Doug:  Some thugs emerge from an academic building, with a professorial-type calling after them that they've stolen parts to the new campus computer system.  Now this having been written in 1981, I'm thinking they've bagged some Apple II-E's or Commodore-64's!  Anyway, they have some sorts of guns that can be set to "stun", and use those in their getaway attempt.  Bobby says to himself "who would rob a school" -- which I thought was an odd comment -- and then ices up and handles the baddies with no trouble at all.  He's thanked by the campus police, and everyone seems to recover quickly enough from their "stunning".  The community mobs him, incredulous that a real super-hero is among them.  They implore him to stay for the Winter Carnival, and he agrees.  The next two pages are pretty fun, as we see Bobby Drake really cut loose in an all-out effort to bring joy to the students.  At the end of the scene he thinks to himself, "I never realized up until now how great it is to solo.  For once, I'm alone... not getting lost in a team.  These people are cheering for ME!"

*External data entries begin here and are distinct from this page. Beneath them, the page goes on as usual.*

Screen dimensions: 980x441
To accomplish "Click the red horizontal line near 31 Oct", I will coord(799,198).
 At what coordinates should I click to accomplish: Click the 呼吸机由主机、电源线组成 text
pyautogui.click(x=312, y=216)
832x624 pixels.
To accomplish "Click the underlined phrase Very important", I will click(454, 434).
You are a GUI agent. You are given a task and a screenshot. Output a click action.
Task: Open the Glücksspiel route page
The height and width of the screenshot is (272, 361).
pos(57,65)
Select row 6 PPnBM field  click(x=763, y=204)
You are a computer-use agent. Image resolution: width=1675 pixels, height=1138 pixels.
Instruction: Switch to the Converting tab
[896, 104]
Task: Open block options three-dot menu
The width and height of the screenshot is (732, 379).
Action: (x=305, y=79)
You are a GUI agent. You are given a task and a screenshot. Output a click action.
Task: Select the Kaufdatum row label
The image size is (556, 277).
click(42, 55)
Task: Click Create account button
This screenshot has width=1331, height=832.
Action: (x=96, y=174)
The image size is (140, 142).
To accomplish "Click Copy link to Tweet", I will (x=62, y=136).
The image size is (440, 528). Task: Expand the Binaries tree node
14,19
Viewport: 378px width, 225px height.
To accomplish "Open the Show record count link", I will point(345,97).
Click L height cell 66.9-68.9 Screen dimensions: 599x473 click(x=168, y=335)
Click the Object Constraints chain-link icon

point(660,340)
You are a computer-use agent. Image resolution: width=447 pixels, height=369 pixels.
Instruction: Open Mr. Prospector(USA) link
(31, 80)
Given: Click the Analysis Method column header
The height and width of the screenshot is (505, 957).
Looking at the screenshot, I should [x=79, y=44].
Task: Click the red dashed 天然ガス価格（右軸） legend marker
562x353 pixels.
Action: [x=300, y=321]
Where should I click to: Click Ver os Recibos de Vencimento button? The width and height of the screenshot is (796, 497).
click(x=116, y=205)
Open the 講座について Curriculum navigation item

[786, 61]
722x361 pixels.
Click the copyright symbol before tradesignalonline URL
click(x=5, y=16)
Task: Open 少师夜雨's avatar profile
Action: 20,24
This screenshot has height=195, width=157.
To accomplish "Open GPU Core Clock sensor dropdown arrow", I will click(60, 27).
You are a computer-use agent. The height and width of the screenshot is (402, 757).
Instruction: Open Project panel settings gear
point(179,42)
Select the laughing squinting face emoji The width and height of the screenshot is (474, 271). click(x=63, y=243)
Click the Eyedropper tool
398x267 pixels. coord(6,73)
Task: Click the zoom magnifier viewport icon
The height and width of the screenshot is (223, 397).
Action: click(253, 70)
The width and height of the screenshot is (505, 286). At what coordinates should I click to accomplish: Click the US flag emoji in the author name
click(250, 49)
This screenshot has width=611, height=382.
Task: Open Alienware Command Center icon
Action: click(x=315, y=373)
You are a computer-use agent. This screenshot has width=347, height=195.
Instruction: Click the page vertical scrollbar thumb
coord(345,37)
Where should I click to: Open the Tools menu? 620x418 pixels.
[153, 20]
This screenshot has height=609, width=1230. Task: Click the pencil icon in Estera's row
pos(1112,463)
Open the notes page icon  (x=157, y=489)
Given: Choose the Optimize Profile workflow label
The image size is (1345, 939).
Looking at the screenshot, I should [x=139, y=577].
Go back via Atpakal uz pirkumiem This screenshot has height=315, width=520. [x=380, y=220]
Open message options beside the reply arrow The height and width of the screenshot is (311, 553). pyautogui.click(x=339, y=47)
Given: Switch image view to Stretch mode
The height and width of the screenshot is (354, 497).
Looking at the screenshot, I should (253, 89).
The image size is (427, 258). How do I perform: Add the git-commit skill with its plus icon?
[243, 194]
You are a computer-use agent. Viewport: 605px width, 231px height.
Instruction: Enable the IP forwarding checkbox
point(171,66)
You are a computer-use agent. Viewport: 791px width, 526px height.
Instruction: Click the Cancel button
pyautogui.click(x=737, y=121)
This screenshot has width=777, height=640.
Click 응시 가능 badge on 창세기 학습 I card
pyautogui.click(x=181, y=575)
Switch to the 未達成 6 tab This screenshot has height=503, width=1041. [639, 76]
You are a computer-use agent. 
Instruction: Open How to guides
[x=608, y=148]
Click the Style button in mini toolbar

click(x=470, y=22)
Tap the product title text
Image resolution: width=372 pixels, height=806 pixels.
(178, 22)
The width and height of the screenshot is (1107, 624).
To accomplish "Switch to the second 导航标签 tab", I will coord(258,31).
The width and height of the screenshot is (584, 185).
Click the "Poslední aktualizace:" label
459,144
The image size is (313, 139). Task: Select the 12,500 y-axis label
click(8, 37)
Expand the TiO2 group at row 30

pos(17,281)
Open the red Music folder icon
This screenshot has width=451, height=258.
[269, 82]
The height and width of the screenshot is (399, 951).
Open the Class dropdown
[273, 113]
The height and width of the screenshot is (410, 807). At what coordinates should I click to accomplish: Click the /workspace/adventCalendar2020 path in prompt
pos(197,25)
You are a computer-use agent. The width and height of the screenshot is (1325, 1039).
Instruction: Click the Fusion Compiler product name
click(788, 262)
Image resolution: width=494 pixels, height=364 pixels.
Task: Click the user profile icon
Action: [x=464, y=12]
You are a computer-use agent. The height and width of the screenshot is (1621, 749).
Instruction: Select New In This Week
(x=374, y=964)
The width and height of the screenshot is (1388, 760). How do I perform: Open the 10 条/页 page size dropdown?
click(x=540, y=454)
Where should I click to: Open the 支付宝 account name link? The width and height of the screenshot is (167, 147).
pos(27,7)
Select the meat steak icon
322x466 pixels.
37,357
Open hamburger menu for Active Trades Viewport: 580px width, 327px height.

Doug:  Later that evening, Iceman reclines with some students when in walks Lt. Jimmy D'Angelo, who is an alumnus and has been asked by campus police to lend a hand to the investigation.  It seems that the components the thieves were after were designed by Dr. Henry Pym and had something to do with cybernetics.  They were being tested on campus.  The lieutenant wants to know if anyone saw the guy who pulled the alarm.  This sparks an investigation into an employee who works in the math dept. -- a man who no one can name.  Bobby decides to investigate on his own.  We then cut to a building off campus where the Dartmouth employee in question, a man called Thatcher, supervises the same thugs we witnessed earlier in the story.  It seems the heist was all a fake, designed to actually smuggle a man inside the building so that the real components of their desire could be stolen later -- a feat they seem to have accomplished.

Doug:  As the baddies move across campus in the wee hours of the morning, they pass the row of super-hero sculptures.  The professor gloats to himself about how they will get away with their plot -- no Avengers, no Fantastic Four, no X-Men to stop them.  That is, until he notices that they've passed not one, but two Iceman sculptures.  Guess what? Six pages of pretty intense fighting ensues, with Iceman at one point getting thawed out by a blaster ray.  There are some great visuals in this long scene, as you can see from the sample pages and panels.  In the end, Bobby nabs his guy, saves the day, and finds himself -- even though in an encounter with Lt. D'Angelo the cop asks Iceman if he's so great, then why isn't he well known?  I think this was really sort of a coming of age story for the Iceman; unfortunately (for him), it didn't go anywhere.

Doug:  One could almost see this being a sort of launching pad for a solo series.  However, since this was on the stands several years ahead of a book like Marvel Comics Presents, I don't know what the vehicle would have been.  There was an Iceman mini-series, but that wasn't published until 1984 (and looking at the covers, I wouldn't think it to have been very good in spite of a Marc DeMatteis script).  As I'd said about the Phoenix story, I'm not sure why this was created if not specifically for this magazine. It's again too long for a back-up story, and judging by Alfredo Alcala's beautiful inks and use of wash it was never intended for four color publication.  So it's just sort of "out there"; not sure if we should consider it canon or not.  What it ends up being is a sort of quite-beautiful-but-middling tale of one of Marvel's C-list heroes.